## Text extract:

++++++++++

‘Miners’ Wives Organize to Win Strike and Save the Union’ by Rebecca Grecht from Labor Unity. Vol. 2 No. 5. June, 1928.

‘Miners’ Wives Organize to Win Strike and Save the Union’ by Rebecca Grecht from Labor Unity. Vol. 2 No. 5. June, 1928.

ONE of the most outstanding features of the miners’ strike in the bituminous coal fields of Pennsylvania, Ohio and other states is the remarkable awakening of the wives and daughters of the miners, the rising wave of organization and activity which is sweeping over the women in the strike districts.

It is true that there have been instances of splendid action by miners’ wives in past strikes. Women in the mining camps have always had a certain reputation for militancy and courage. But at no time before have they participated in strike action on such a scale as today, nor have they ever before taken so keen an interest in the strike and in the union, or been so purposeful and determined in their organization.

A new era is unfolding for the women in the coal fields: an era in which they begin to see that their tasks as wives and mothers do not remove them from the struggles of their men, but place greater responsibility upon them, calling them to participate actively in the fight.

++++++++++

## Records shown:

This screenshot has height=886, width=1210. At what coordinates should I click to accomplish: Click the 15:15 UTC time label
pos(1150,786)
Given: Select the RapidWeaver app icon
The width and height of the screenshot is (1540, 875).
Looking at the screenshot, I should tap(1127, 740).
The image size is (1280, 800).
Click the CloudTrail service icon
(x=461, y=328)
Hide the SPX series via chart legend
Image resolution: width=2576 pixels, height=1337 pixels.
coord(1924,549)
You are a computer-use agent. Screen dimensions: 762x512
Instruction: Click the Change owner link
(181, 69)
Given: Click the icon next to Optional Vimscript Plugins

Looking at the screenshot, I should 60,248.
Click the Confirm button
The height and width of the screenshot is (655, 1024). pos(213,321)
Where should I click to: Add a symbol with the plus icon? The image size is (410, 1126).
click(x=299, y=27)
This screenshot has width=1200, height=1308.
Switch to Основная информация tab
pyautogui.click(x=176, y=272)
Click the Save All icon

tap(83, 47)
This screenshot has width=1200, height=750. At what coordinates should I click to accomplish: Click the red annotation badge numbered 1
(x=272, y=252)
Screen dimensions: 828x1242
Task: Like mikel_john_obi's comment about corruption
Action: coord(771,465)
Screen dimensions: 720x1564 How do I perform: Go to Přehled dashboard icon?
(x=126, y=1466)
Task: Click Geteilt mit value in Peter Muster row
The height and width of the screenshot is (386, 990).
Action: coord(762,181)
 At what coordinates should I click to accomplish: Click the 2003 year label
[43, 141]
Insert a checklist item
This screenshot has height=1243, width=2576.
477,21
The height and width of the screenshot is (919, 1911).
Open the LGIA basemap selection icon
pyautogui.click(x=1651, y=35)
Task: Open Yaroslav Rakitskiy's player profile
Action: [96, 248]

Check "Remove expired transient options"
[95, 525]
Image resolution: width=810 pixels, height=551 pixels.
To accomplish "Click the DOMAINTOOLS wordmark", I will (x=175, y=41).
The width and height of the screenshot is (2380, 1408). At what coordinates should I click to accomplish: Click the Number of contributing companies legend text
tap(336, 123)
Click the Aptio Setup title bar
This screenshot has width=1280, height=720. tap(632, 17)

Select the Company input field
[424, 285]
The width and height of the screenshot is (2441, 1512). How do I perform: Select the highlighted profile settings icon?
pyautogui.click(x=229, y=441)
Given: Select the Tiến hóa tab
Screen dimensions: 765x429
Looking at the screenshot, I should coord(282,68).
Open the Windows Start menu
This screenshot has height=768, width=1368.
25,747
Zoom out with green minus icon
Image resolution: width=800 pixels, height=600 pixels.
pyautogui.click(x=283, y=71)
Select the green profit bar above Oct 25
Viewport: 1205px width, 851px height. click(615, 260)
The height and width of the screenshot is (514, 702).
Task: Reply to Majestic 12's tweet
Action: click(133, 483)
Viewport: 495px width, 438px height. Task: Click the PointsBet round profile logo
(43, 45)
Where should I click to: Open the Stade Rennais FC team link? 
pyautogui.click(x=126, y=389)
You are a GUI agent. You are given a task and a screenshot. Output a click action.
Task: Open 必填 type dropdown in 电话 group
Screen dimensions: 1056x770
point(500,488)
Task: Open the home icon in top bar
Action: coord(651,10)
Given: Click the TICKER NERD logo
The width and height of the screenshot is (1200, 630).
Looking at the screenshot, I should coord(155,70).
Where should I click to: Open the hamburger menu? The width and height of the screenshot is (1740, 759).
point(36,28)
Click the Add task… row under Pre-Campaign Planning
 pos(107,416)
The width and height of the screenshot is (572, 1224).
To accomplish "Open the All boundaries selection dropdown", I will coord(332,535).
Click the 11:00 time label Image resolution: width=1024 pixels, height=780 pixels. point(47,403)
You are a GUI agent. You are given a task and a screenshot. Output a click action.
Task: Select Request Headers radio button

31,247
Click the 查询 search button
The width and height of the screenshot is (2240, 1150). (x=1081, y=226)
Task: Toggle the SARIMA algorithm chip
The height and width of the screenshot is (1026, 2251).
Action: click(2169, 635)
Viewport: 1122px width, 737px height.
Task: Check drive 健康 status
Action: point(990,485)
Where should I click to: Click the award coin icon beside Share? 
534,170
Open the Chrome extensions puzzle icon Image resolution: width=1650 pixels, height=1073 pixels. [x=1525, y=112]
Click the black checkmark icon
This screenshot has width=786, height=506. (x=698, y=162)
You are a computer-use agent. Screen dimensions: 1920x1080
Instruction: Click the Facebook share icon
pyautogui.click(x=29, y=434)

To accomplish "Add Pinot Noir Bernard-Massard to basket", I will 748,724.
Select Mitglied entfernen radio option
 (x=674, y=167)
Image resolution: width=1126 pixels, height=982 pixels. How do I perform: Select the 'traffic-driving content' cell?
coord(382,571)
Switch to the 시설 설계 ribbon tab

++++++++++

## Tasks and exercises:
1. Rewrite the passage of the article on miners' wives that opens with the words containing "ONE of the most" and closes with "in their organization.", using "boldness" in place of "militancy".
2. Answer these questions from the article on miners' wives:
(a) Which states are named as having bituminous coal fields where the strike is taking place?
(b) For what two qualities have women in the mining camps always had a certain reputation?
(c) What do the women's tasks as wives and mothers place upon them, according to the article?
3. Take the article on miners' wives further, continuing from its final sentence.

## Answers provided:
1.
ONE of the most outstanding features of the miners’ strike in the bituminous coal fields of Pennsylvania, Ohio and other states is the remarkable awakening of the wives and daughters of the miners, the rising wave of organization and activity which is sweeping over the women in the strike districts.

It is true that there have been instances of splendid action by miners’ wives in past strikes. Women in the mining camps have always had a certain reputation for boldness and courage. But at no time before have they participated in strike action on such a scale as today, nor have they ever before taken so keen an interest in the strike and in the union, or been so purposeful and determined in their organization.

2.
(a) Pennsylvania and Ohio, along with other states.
(b) Militancy and courage.
(c) Greater responsibility, calling them to participate actively in the fight.

3.
Women who had never before taken direct part in strikes, waiting merely as onlookers, almost, until some settlement was reached, are today engaging in relief work and joining their men in mass picketing. Women who had seldom talked to more than two or three neighbors at a time, are going from camp to camp, organizing the women in them, speaking at meetings. Women who had never before concerned themselves with strike issues and problems and had bothered little about differences between right wing and left wing, progressives and reactionaries, are demanding information and explanation, taking their position with the progressives, fighting for their policies against the treacherous, corrupt bureaucracy in the union.

This is not an accident. For over a year, these women have been heroically enduring the most terrible hardships they have ever experienced.

The women’s fight against starvation, evictions, terrorism by state troopers and coal and iron police, the sight of their children, ill-clad and undernourished, all this has stirred them profoundly, roused them to action to defend their men and their little ones, as well as themselves.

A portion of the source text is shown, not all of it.